Cytosolic O-glycosylation is abundant in nerve terminals

Phosphorylation plays a key role in regulating growth cone migration and protein trafficking in nerve terminals. Here we show that nerve terminal proteins contain another abundant post-translational modification: beta -N-acetylglucosamine linked to hydroxyls of serines or threonines (O-GlcNAc(1)). O-GlcNAc modifications are essential for embryogenesis and mounting evidence suggests that O-GlcNAc is a regulatory modification that affects many phosphorylated proteins. We show that the activity and expression of O-GlcNAc transferase (OGT) and N-acetyl-beta -D-glucosaminidase (O-GlcNAcase), the two enzymes regulating O-GlcNAc modifications, are present in nerve terminal structures (synaptosomes) and are particularily abundant in the cytosol of synaptosomes.
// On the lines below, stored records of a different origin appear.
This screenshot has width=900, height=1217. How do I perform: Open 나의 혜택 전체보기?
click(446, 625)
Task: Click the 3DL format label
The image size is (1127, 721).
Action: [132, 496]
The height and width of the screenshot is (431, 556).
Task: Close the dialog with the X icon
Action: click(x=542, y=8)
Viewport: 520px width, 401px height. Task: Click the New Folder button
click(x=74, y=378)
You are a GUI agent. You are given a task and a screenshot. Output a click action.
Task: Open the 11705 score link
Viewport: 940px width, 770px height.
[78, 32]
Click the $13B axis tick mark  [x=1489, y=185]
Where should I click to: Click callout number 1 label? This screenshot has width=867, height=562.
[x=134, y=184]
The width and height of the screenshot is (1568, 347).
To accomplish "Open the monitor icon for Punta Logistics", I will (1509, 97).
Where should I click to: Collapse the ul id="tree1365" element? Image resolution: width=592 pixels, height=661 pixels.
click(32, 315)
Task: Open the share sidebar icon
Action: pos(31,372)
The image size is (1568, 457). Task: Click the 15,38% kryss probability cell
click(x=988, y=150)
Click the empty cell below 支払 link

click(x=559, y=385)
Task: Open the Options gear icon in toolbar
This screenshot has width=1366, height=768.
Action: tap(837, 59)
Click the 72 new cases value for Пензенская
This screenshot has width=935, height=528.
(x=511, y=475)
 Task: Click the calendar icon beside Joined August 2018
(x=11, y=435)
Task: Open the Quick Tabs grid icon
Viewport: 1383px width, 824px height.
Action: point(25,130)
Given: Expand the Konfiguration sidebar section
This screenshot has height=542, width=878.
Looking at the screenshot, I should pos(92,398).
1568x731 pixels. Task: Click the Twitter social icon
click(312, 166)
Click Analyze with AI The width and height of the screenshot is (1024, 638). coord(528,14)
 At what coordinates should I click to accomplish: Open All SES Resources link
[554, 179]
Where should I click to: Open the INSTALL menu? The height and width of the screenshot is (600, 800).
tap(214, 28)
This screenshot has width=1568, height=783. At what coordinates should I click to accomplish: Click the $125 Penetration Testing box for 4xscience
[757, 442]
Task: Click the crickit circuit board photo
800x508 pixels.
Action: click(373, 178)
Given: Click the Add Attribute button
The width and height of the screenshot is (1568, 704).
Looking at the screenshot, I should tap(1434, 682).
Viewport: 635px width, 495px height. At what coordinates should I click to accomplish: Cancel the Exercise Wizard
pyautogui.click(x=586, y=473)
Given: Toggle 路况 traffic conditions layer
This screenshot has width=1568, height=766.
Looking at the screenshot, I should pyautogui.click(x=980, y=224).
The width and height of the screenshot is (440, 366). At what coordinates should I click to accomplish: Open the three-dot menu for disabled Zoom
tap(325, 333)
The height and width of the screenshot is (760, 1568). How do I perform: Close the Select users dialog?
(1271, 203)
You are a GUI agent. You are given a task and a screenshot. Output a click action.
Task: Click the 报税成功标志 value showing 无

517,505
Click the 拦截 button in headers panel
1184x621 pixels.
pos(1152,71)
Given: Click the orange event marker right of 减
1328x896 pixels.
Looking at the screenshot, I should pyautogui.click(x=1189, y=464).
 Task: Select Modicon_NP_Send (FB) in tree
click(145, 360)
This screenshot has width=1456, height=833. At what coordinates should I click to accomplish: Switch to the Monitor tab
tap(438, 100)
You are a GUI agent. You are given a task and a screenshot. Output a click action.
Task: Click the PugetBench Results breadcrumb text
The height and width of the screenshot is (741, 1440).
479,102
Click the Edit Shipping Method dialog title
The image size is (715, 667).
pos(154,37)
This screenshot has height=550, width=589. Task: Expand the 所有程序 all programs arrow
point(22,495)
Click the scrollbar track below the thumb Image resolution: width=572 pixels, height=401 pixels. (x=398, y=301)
Numerous synaptosome proteins are highly modified with O-GlcNAc. Although most of these proteins are present in low abundance, we identified by proteomic analysis three neuron-specific O-GlcNAc modified proteins: collapsin response mediator protein-2 (CRMP-2), ubiquitin carboxyl hydrolase-L1 (UCH-L1) and beta -synuclein. CRMP-2, which is involved in growth cone collapse, is a major O-GlcNAc modified protein in synaptosomes. All three proteins are implicated in regulatory cascades that mediate intracellular signaling or neurodegenerative diseases. We propose that O-GlcNAc modifications in the nerve terminal help regulate the functions of these and other synaptosome proteins, and that O-GlcNAc may play a role in neurodegenerative disease.